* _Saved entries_
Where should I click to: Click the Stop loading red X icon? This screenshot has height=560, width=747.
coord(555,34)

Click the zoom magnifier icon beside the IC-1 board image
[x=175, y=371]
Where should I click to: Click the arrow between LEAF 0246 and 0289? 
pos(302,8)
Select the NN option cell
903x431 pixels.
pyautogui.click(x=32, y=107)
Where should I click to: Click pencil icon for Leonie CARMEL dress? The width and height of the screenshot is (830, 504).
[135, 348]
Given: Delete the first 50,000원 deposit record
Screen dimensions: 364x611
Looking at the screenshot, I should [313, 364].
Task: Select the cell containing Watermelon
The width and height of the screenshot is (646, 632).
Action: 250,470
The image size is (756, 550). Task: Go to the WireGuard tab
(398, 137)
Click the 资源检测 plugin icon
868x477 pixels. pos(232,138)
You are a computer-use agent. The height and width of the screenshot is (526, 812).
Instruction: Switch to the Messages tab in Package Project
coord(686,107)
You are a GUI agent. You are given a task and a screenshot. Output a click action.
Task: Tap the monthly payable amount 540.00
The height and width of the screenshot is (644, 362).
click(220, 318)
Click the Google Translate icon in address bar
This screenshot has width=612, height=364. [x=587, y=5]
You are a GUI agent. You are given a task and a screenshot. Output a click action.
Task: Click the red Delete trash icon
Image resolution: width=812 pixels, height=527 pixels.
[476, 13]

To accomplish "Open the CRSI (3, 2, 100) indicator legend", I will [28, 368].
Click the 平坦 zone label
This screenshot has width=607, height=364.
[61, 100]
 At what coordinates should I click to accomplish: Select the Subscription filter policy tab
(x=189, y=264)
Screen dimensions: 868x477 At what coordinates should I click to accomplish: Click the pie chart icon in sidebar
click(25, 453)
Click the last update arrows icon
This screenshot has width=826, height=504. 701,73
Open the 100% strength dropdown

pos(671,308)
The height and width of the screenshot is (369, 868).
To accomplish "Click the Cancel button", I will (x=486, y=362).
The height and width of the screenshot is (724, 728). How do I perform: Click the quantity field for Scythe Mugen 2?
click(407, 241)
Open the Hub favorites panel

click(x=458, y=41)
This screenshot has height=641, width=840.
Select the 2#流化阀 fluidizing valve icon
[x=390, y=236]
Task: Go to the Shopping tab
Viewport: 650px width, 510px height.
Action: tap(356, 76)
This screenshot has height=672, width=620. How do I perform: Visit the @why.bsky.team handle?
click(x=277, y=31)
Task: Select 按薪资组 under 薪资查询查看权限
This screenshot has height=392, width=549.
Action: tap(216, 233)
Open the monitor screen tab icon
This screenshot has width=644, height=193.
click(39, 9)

* _WHAT TO WORK ON_
Print the line with "Task: Click the red Delete trash icon" and every line after it in the entries above, exactly as written. Leave out all other lines.

* _RESULT OF THE EXERCISE_
Task: Click the red Delete trash icon
Image resolution: width=812 pixels, height=527 pixels.
[476, 13]

To accomplish "Open the CRSI (3, 2, 100) indicator legend", I will [28, 368].
Click the 平坦 zone label
This screenshot has width=607, height=364.
[61, 100]
 At what coordinates should I click to accomplish: Select the Subscription filter policy tab
(x=189, y=264)
Screen dimensions: 868x477 At what coordinates should I click to accomplish: Click the pie chart icon in sidebar
click(25, 453)
Click the last update arrows icon
This screenshot has width=826, height=504. 701,73
Open the 100% strength dropdown

pos(671,308)
The height and width of the screenshot is (369, 868).
To accomplish "Click the Cancel button", I will (x=486, y=362).
The height and width of the screenshot is (724, 728). How do I perform: Click the quantity field for Scythe Mugen 2?
click(407, 241)
Open the Hub favorites panel

click(x=458, y=41)
This screenshot has height=641, width=840.
Select the 2#流化阀 fluidizing valve icon
[x=390, y=236]
Task: Go to the Shopping tab
Viewport: 650px width, 510px height.
Action: tap(356, 76)
This screenshot has height=672, width=620. How do I perform: Visit the @why.bsky.team handle?
click(x=277, y=31)
Task: Select 按薪资组 under 薪资查询查看权限
This screenshot has height=392, width=549.
Action: tap(216, 233)
Open the monitor screen tab icon
This screenshot has width=644, height=193.
click(39, 9)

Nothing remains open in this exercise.